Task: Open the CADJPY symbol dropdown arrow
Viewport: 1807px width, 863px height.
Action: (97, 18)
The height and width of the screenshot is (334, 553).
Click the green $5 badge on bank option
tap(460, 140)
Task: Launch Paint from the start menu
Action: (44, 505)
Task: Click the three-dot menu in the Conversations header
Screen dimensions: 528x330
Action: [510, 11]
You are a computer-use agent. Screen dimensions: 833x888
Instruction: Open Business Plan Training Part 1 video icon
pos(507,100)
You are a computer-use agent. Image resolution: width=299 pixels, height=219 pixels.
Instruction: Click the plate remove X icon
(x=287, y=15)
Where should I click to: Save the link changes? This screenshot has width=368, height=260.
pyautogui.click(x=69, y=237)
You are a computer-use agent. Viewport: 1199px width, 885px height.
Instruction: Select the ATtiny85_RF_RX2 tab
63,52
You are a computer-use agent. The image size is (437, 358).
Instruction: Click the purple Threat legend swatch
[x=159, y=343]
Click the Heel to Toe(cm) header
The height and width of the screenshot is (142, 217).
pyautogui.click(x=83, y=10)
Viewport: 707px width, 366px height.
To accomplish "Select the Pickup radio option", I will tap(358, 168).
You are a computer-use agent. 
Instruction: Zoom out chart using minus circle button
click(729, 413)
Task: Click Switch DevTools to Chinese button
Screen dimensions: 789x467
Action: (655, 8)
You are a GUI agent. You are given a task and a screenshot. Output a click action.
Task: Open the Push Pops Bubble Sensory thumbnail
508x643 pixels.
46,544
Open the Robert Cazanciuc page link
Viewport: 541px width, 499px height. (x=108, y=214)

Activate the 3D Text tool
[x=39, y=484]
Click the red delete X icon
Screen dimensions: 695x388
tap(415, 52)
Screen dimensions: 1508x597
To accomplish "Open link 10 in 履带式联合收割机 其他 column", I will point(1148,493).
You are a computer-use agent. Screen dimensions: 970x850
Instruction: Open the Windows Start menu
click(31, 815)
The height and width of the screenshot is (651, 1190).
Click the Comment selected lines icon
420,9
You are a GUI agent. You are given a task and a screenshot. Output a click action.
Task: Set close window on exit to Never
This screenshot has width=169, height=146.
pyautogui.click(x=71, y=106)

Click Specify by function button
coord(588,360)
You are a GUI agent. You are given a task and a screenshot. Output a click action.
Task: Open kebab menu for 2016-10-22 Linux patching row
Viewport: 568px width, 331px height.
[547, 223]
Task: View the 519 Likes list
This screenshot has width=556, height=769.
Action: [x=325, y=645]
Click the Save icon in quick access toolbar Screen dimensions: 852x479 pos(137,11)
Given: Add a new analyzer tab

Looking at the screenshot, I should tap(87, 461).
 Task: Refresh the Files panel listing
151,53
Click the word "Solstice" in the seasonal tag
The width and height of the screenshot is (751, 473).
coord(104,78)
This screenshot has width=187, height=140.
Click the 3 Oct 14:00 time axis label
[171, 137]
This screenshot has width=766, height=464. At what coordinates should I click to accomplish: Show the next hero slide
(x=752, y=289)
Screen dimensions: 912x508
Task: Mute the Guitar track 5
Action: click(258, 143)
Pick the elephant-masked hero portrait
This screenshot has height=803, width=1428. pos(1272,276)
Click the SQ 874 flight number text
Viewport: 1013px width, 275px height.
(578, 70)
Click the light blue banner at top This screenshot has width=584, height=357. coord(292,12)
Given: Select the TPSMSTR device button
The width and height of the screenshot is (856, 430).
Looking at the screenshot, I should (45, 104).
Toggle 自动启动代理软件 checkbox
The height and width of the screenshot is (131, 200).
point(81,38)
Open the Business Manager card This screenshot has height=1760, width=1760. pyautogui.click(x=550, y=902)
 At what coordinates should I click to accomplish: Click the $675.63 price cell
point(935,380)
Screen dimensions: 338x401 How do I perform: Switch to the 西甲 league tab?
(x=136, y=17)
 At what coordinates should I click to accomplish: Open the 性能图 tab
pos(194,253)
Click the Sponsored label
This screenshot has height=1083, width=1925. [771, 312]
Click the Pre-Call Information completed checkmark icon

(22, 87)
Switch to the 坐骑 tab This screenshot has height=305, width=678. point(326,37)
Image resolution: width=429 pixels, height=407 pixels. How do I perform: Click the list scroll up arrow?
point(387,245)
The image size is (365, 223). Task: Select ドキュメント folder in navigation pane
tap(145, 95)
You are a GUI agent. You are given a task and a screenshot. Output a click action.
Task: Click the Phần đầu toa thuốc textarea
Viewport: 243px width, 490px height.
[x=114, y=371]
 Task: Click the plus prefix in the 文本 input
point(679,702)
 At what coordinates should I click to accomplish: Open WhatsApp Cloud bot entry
- - -
Could you transcribe all of the entries exactly, leaving nothing out?

_Solution for this task:_
Task: Open the CADJPY symbol dropdown arrow
Viewport: 1807px width, 863px height.
Action: (97, 18)
The height and width of the screenshot is (334, 553).
Click the green $5 badge on bank option
tap(460, 140)
Task: Launch Paint from the start menu
Action: (44, 505)
Task: Click the three-dot menu in the Conversations header
Screen dimensions: 528x330
Action: [510, 11]
You are a computer-use agent. Screen dimensions: 833x888
Instruction: Open Business Plan Training Part 1 video icon
pos(507,100)
You are a computer-use agent. Image resolution: width=299 pixels, height=219 pixels.
Instruction: Click the plate remove X icon
(x=287, y=15)
Where should I click to: Save the link changes? This screenshot has width=368, height=260.
pyautogui.click(x=69, y=237)
You are a computer-use agent. Viewport: 1199px width, 885px height.
Instruction: Select the ATtiny85_RF_RX2 tab
63,52
You are a computer-use agent. The image size is (437, 358).
Instruction: Click the purple Threat legend swatch
[x=159, y=343]
Click the Heel to Toe(cm) header
The height and width of the screenshot is (142, 217).
pyautogui.click(x=83, y=10)
Viewport: 707px width, 366px height.
To accomplish "Select the Pickup radio option", I will tap(358, 168).
You are a computer-use agent. 
Instruction: Zoom out chart using minus circle button
click(729, 413)
Task: Click Switch DevTools to Chinese button
Screen dimensions: 789x467
Action: (655, 8)
You are a GUI agent. You are given a task and a screenshot. Output a click action.
Task: Open the Push Pops Bubble Sensory thumbnail
508x643 pixels.
46,544
Open the Robert Cazanciuc page link
Viewport: 541px width, 499px height. (x=108, y=214)

Activate the 3D Text tool
[x=39, y=484]
Click the red delete X icon
Screen dimensions: 695x388
tap(415, 52)
Screen dimensions: 1508x597
To accomplish "Open link 10 in 履带式联合收割机 其他 column", I will point(1148,493).
You are a computer-use agent. Screen dimensions: 970x850
Instruction: Open the Windows Start menu
click(31, 815)
The height and width of the screenshot is (651, 1190).
Click the Comment selected lines icon
420,9
You are a GUI agent. You are given a task and a screenshot. Output a click action.
Task: Set close window on exit to Never
This screenshot has width=169, height=146.
pyautogui.click(x=71, y=106)

Click Specify by function button
coord(588,360)
You are a GUI agent. You are given a task and a screenshot. Output a click action.
Task: Open kebab menu for 2016-10-22 Linux patching row
Viewport: 568px width, 331px height.
[547, 223]
Task: View the 519 Likes list
This screenshot has width=556, height=769.
Action: [x=325, y=645]
Click the Save icon in quick access toolbar Screen dimensions: 852x479 pos(137,11)
Given: Add a new analyzer tab

Looking at the screenshot, I should tap(87, 461).
 Task: Refresh the Files panel listing
151,53
Click the word "Solstice" in the seasonal tag
The width and height of the screenshot is (751, 473).
coord(104,78)
This screenshot has width=187, height=140.
Click the 3 Oct 14:00 time axis label
[171, 137]
This screenshot has width=766, height=464. At what coordinates should I click to accomplish: Show the next hero slide
(x=752, y=289)
Screen dimensions: 912x508
Task: Mute the Guitar track 5
Action: click(258, 143)
Pick the elephant-masked hero portrait
This screenshot has height=803, width=1428. pos(1272,276)
Click the SQ 874 flight number text
Viewport: 1013px width, 275px height.
(578, 70)
Click the light blue banner at top This screenshot has width=584, height=357. coord(292,12)
Given: Select the TPSMSTR device button
The width and height of the screenshot is (856, 430).
Looking at the screenshot, I should (45, 104).
Toggle 自动启动代理软件 checkbox
The height and width of the screenshot is (131, 200).
point(81,38)
Open the Business Manager card This screenshot has height=1760, width=1760. pyautogui.click(x=550, y=902)
 At what coordinates should I click to accomplish: Click the $675.63 price cell
point(935,380)
Screen dimensions: 338x401 How do I perform: Switch to the 西甲 league tab?
(x=136, y=17)
 At what coordinates should I click to accomplish: Open the 性能图 tab
pos(194,253)
Click the Sponsored label
This screenshot has height=1083, width=1925. [771, 312]
Click the Pre-Call Information completed checkmark icon

(22, 87)
Switch to the 坐骑 tab This screenshot has height=305, width=678. point(326,37)
Image resolution: width=429 pixels, height=407 pixels. How do I perform: Click the list scroll up arrow?
point(387,245)
The image size is (365, 223). Task: Select ドキュメント folder in navigation pane
tap(145, 95)
You are a GUI agent. You are given a task and a screenshot. Output a click action.
Task: Click the Phần đầu toa thuốc textarea
Viewport: 243px width, 490px height.
[x=114, y=371]
 Task: Click the plus prefix in the 文本 input
point(679,702)
 At what coordinates should I click to accomplish: Open WhatsApp Cloud bot entry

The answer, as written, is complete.